Fionnuala Earley, group economist at Nationwide, said: “The housing market seems to have shrugged off bad news about job losses and downside risks to economic growth. The strength of the housing market has become one of the key factors in the Bank of England monetary policy committee’s reluctance to reduce interest rates. The pick-up in prices in March continues the upward trend we have seen since the autumn, which has been supported by a solid return of buyers.”
The average house price is now £162,083 according to the building society — £8,000 more than this time last year. Estate agents in some areas are reporting the strongest activity since 2002. London seems to be leading the revival. Prices at the top end of the market in central London have surged 11.7% over the last 12 months.
Liam Bailey at Knight Frank said: “This is the strongest annual growth since June 2002. People are moving less frequently because the associated costs are so high, so I think shortages of stock will continue to dominate the market. Our 7% growth forecast for prices in prime London locations in 2006 is looking increasingly conservative.”
Primelocation.com, a property website, reports that available property in central London is at an all-time low. The number of properties on the market is 24% lower than this time last year. This shortage of stock is pushing prices higher. In some areas of the capital, such as Westminster and Kensington & Chelsea, a terraced house will now set you back more than £1m, according to Hometrack, a property consultancy. Areas that are performing strongly include Belgravia, the City and Docklands, and southwest London.
Conditions seem to be similar with top-end country houses. Richard Gayner at Savills, an estate agent, said: “The market is the strongest it has been for five years. Country properties didn’t rise as sharply as the rest of the market during the boom but the amount of wealth in the system has grown significantly over the past three years.
“Things were slow at the beginning of last year because people were worried about future house prices but confidence has returned. The best houses have risen in value by about 10% over the past six months and it wouldn’t surprise me if we see another 10% increase this year.”
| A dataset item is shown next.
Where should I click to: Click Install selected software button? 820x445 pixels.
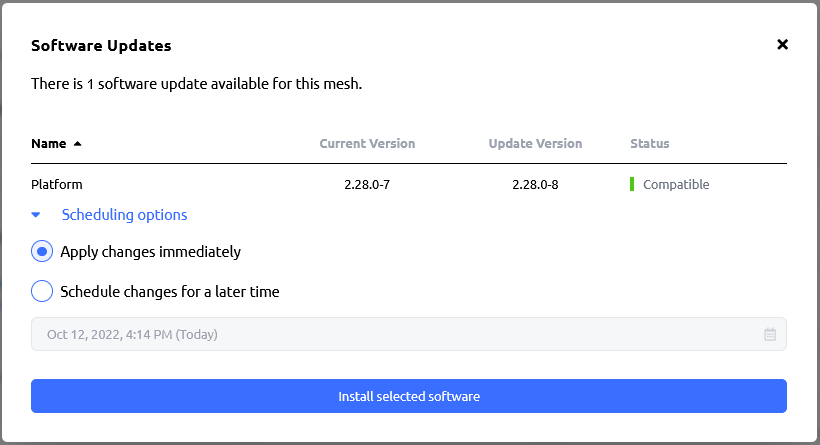click(409, 396)
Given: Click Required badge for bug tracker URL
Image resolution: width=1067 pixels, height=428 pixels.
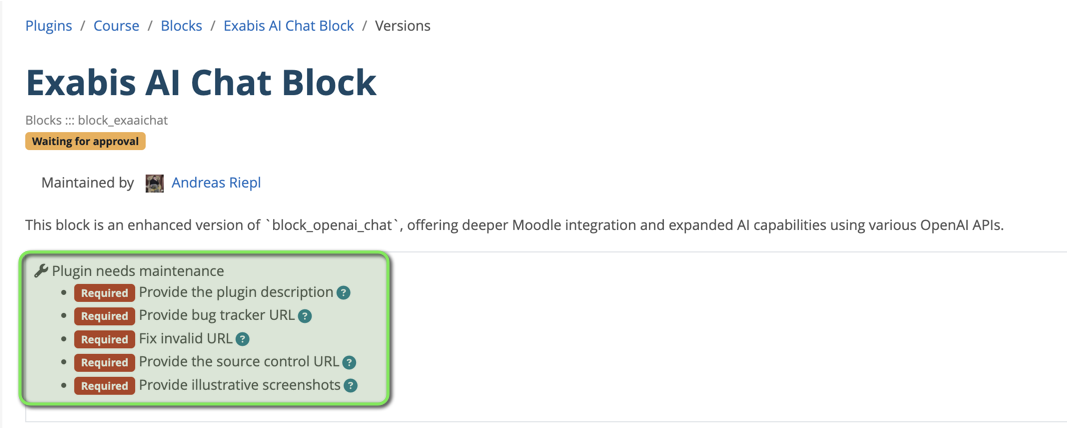Looking at the screenshot, I should point(105,316).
However, prices are not rising to this extent everywhere, so it seems unlikely that we will see a return to the double-digit annual growth seen between 2002 and 2004. Rightmove, a property website, said the average number of properties estate agents have on their books is 63, down from 72 last August.
At the height of the boom they typically had just 40 properties for sale. However, the general lack of supply means that if you are thinking of moving, now could be a good time to sell. Some agents are reporting sales being achieved in days, and there have been instances of sealed bids in London because demand for certain properties has been so great.
These buoyant conditions may not continue for much longer, though. And much will depend on where in the country you are.
Miles Shipside at Rightmove said: “Affordability is stretched as prices are at record levels, so I can’t see them continuing to rise from the current level. I think we’ll settle back to a more stable environment in the summer.”